The Commerce Department reported Monday that sales of new single-family homes dropped by 5 percent to a seasonally adjusted annual rate of 1.233 million units last month.
That was a bigger drop than analysts had been expecting and provided support to the view that the housing market, after setting sales records for five straight years, is slowing under the impact of rising mortgage rates.
The 5 percent January drop in sales followed a revised 3.8 percent increase in December and was the biggest setback since a 7 percent drop in November.
Despite the fall in sales, the median price of a new home was up in January to $238,100, compared with $229,000 in December. The median is the point where half the homes sold for more and half for less. The January figure was the highest since an all-time high of $243,900 set in October.
Economists had expected sales to be supported by the warmest January in more than 100 years of record-keeping. Unusually mild weather had pushed up construction of new homes and apartments by 14.5 percent last month, the biggest increase in more than three decades.

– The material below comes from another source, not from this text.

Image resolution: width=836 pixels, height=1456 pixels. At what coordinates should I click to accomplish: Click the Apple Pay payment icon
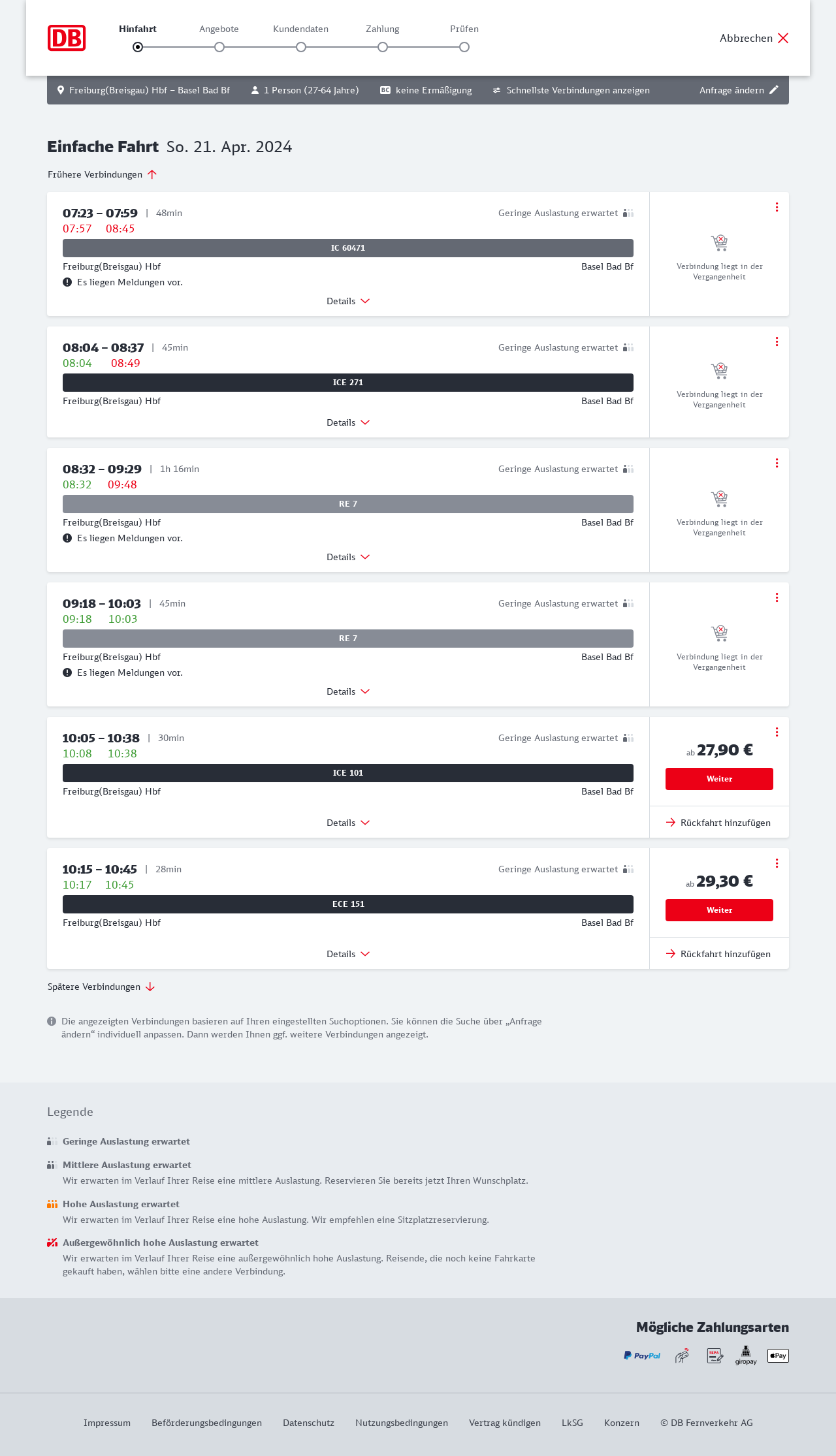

However, the milder weather did not have the same positive impact on sales, which fell in all regions of the country except the West.

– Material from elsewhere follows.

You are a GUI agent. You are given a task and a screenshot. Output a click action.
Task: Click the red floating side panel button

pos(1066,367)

The biggest decline was a 14.9 percent decrease in sales in the Northeast, which followed an even bigger 23 percent plunge in sales in December. Sales in the Midwest were down 10.8 percent after having risen by 21.2 percent in December.
Sales fell by 10.3 percent in the South in January following a 1.2 percent gain in December.
Bucking the national trend, sales in the West posted an 11.3 percent increase in January after a 6.3 percent gain in December.
Mortgage rates have been rising gradually for a number of months with the 30-year mortgage now at 6.26 percent, according to the latest Freddie Mac survey. Many analysts believe that 30-year mortgages will rise to between 6.5 percent and 7 percent by the end of this year.
They think that increase will be enough to trim sales of both new and existing homes and slow the double-digit gains in prices seen in recent years. The National Association of Realtors reported earlier this month that a record 72 metropolitan areas saw double-digit gains in home prices in the final three months of 2005 compared to the price levels at the end of 2004.
Some economists have expressed concerns that once home sales start to slow, the big price increases of recent years could turn into sharp declines in a similar pattern to how the speculative bubble in stocks burst in 2000.
But new Fed Chairman Ben Bernanke has said the most likely outcome is for a slowing in housing activity rather than a severe crash.